Although in the screenplay by embedding the one-liners, Kaizad has tried to make “Jackpot” an engrossing cine saga, but even this endeavor of Kaizad makes “Jackpot” even a more complicated cine tale swamped in the morass of confusion.
Or in other words it won’t be wrong to say that, despite deploying so many cine skills Gustad has thoroughly failed in communicating his frame of mind to the audience. And besides this another thing which emerges as an embarrassment for the writing domain are dialogues which methodically lacks expressiveness, so no words of praise for Kaizad and Amol Parashar for writing such bland dialogues.
But yeah, the thing which up-till an extent had been a “grace saving” component is DOP, which captures the milieu of Goa with thorough adroitness. And in the absence of a captivating screenplay and clumsy script even editing of Yasser Abbas fails in doing any miracle for the movie.
As far as music of “Jackpot” is concerned then except “Kabhi Jo Baadal Barse” entire music bunch of Jackpot is totally tasteless.
In the performance department despite being the main lead of the movie Sachiin fails miserably in creating the aura of leading protagonists around him. If we compare sensual seductress Sunny’s performance in “Jackpot” with her previous cine stint, then certainly she has improved up-till an extent, but she still needs to swot a lot if she really wants to keep herself surviving as the mainstream actress in the Bollywood.
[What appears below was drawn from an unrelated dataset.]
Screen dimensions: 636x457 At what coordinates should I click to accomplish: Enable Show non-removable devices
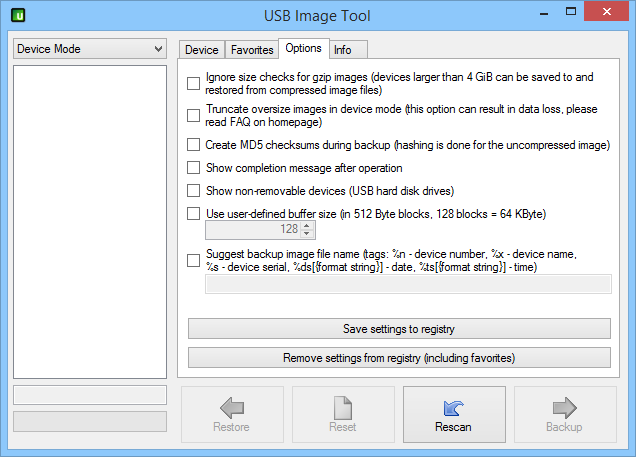(194, 191)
But the man whose proved acting fineness seems to be getting wasted in “Jackpot” is that of ace thespian Naseerudding Shah, who through-out the run time of the movie tries to save this otherwise sinking ship by his acting prowess. In nutshell, it was only Naseeruddin Shah who emerges as an stand out performer. As far as supporting cast is concerned then except, Makrand Deshpande who succeeds in registering his presence, rest of the cast comprising Bharath Niwas, Elvis Mascarenhas looks no less than a liability for the movie.
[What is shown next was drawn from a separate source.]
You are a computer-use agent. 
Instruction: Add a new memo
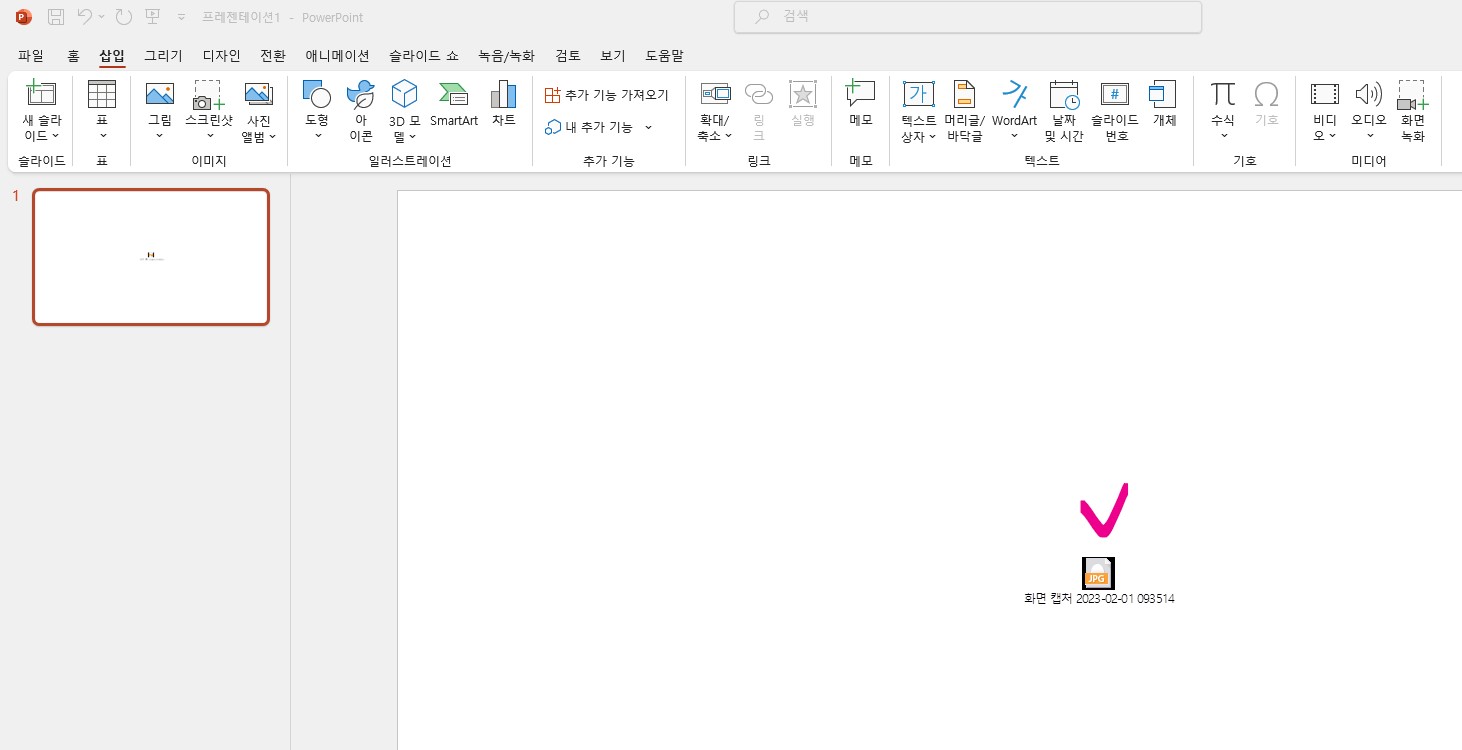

Talking about the BO potential of “Jackpot” is something too peculiar to discuss, but as it is customary part of movie reviewing then all that can be said about the the earning potential of “Jackpot” is that with nothing great in the offering the movie is expected to badly crawl on the BO before reaching its calamitous end.
To sum up, with not even a single grace saving component assembled in it, “Jackpot” is one of the biggest disaster of 2013, which has kicked aside all other disastrous movies of the year to emerge as the topper of the league. And for all those who somewhere down the line foster a wish to watch “Jackpot”, it is suggested that if you are eager to torture yourself, then there are numerous other ways of traumatizing to do so, hence try them instead of watching “Jackpot”.